Prophecies of Themis

In her time, Themis proclaimed some of the most famous prophecies such as the fall of the Titans where she prophesied that the war will not be won by brute strength and violence but by respecting the counsels of craft and gaining the upper hand in war. This probably meant that Olympians gained the advantage when Zeus released the Cyclopes and Hekatoncheries from Tartarus. The Cyclopes built them the weapons while Hekatoncheries were at the scene itself, bombarding the titans with rocks. She also prophesied the death of Giants who would attempt to dethrone Zeus and the world after the flood where she, later, instructed Deucalion, a son of Prometheus, and Pyrrha, a daughter of Epimetheus, to repopulate the world with throwing "bones" of their "mother" behind their shoulders. According to some authors she also warned Zeus about marrying Tethis but some other authors are crediting Prometheus with this particular prophecy. According to Aeschylus` Prometheus Bound, Themis is credited to be the mother of Prometheus so their shared visions may not be so far-fetched.

Horae and Moirai

Themis was not only a counsellor of Zeus but was one of his earliest brides and together they gave birth to Hours and Fates who together represented the establishment of natural law and order. Despite being one of the favourites of Zeus, she was, according to Ovid`s Fasti, overlooked by Cronus and the titans and was relegated to the lowest place in pecking order.

Horae (seasons or hours)

- First Generation

Auxo or Auxesia - goddess of spring growth who increased growth and prosperity of fields.

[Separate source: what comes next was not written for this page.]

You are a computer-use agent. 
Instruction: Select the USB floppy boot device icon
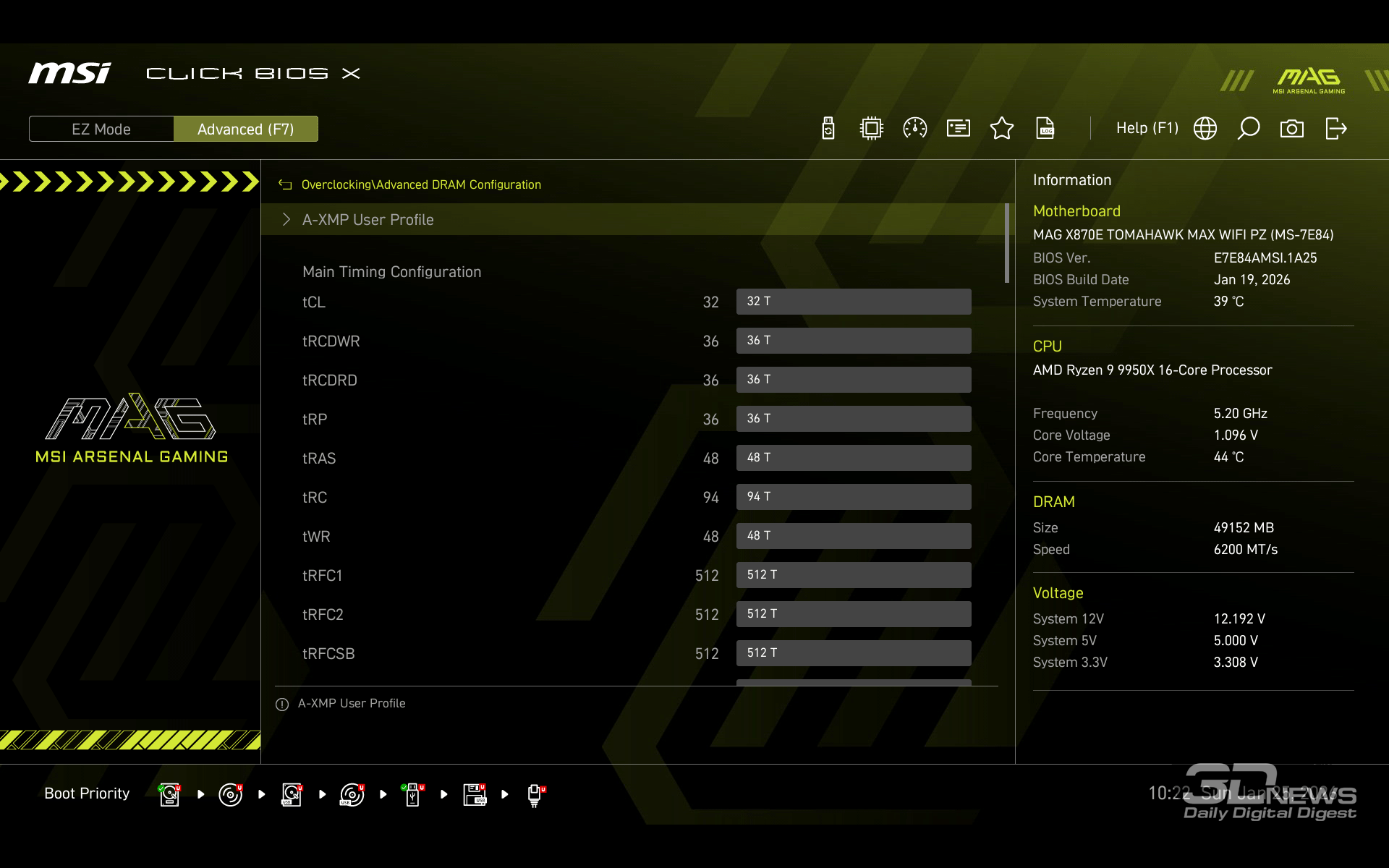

Carpo or Karpo - goddess of the fruits of the earth. She represented Autumn and was worshiped alongside Auxo by ancient Greeks.

Thallo - goddess of spring buds and shots. She was representing summer and plant raising.

- Second Generation

Dike or Dice - goddess of fair judgements, based on rules, costums and moral order. She was the enemy of all falsehood and a protectress of wise administration of justice.

Eirene or Irene - goddess of peace and seasons of the spring. She is identified as Hora Thallo in Hesiod`s Theogony.

Eunomia - goddess of order and law. She was representing internal stability in society. The Greeks also identified her as a spring goddess of green pastures.

Moirai (fates)

Atropos or Aisa - goddess of inevitable. She was the oldest of three fates and determined the mechanism of death for all mortals.

Clotho - goddess of spinning the thread of lives. She had control over the decision of who was born and also decided whether the lives of mortals or gods were to be saved or to extinguish.

Lachesis - goddess of destiny. She was measuring life spun which was spinning by Clotho and therefore determined a life thread of all mortals and decided how much lifetime was to be allowed for each being.

Other myths

Themis is also said to had helped Leto, along with her sisters Theia and Rhea, with a birth of Apollo and later suckled him with heavenly nectar and ambrosia. According to Ovid`s Metamorphoses, Themis was the one who released Sphinx to Thebes to annoy travellers with its riddles. And once Oedipus solved the riddle and destroyed Sphinx, Themis was heartbroken and angered. Without delay she sent another savage beast, this time to ravage the city.